EXERCISE OBJECTIVE :: Copy the rows from the line containing "You are a GUI" through the line containing "coord(516,197)", and replace "stopped" with "running". Change nothing else, and leave the pictures out.

RECORDS PROVIDED ::
::::::::::
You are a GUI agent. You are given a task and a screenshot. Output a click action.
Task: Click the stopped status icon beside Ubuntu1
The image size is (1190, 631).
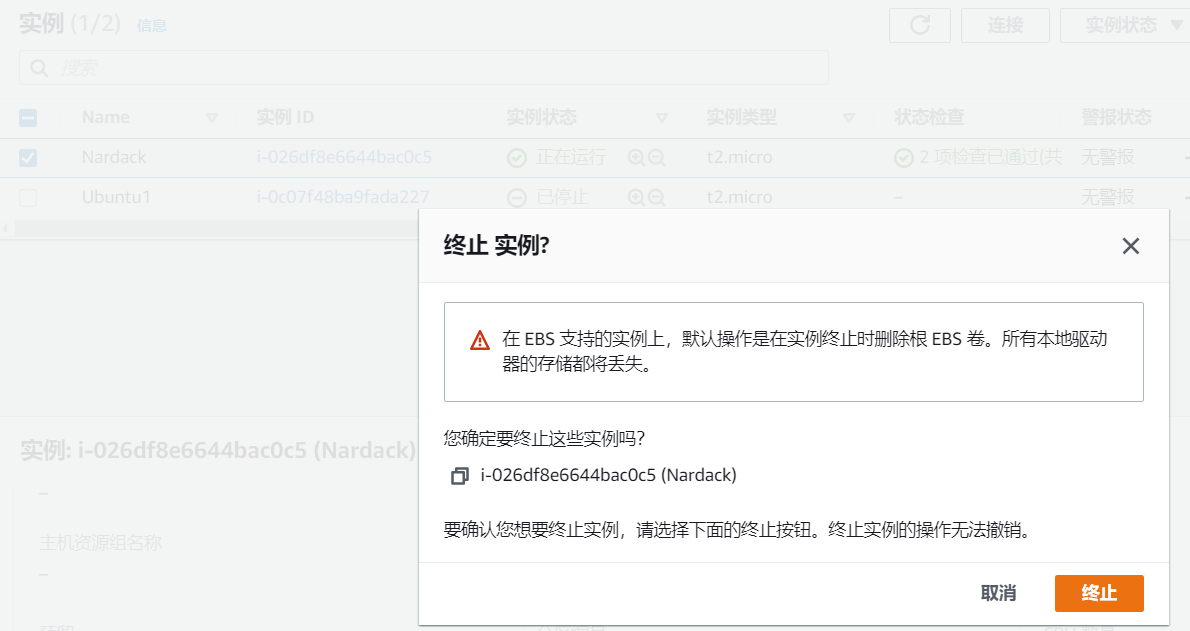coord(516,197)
::::::::::
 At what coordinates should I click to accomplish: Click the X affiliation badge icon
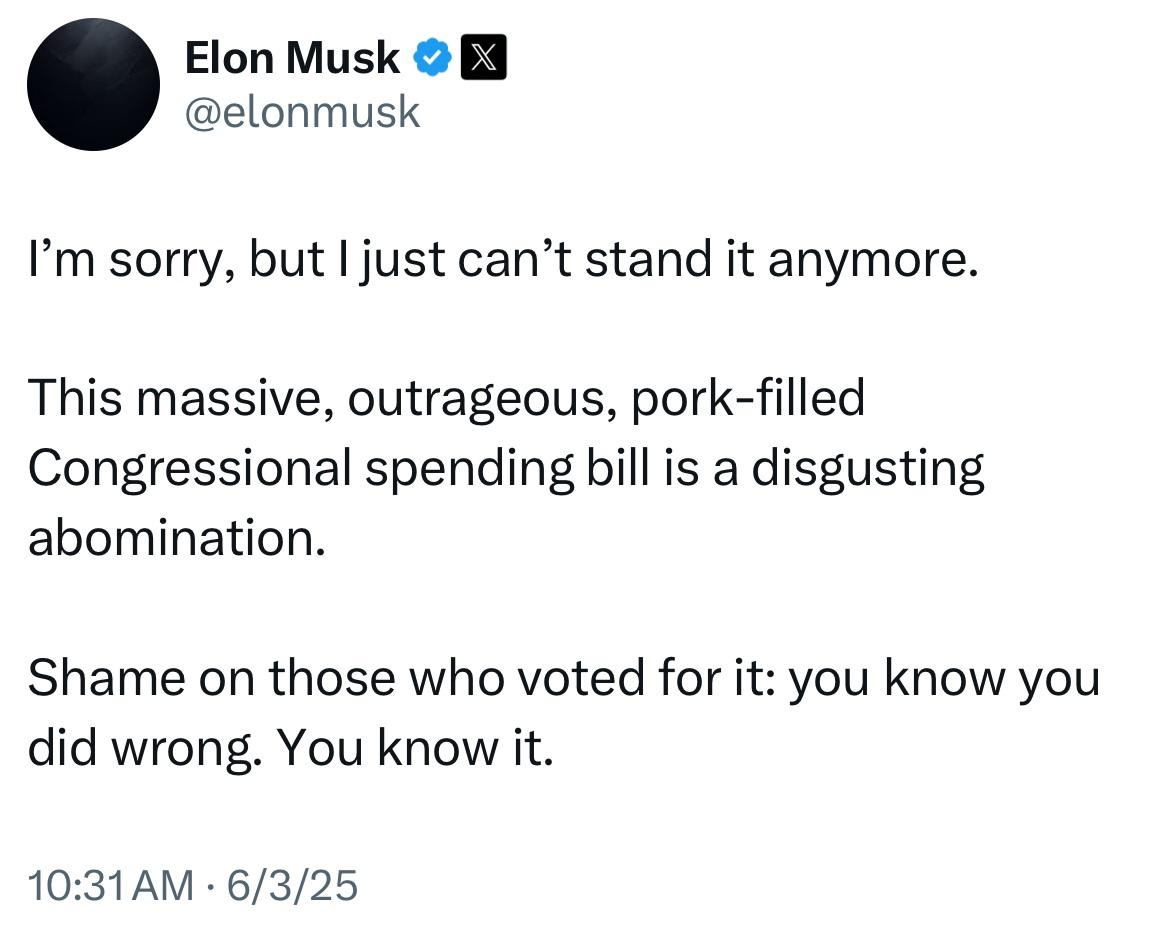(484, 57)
::::::::::
THE SOLUTION ::
You are a GUI agent. You are given a task and a screenshot. Output a click action.
Task: Click the running status icon beside Ubuntu1
The image size is (1190, 631).
coord(516,197)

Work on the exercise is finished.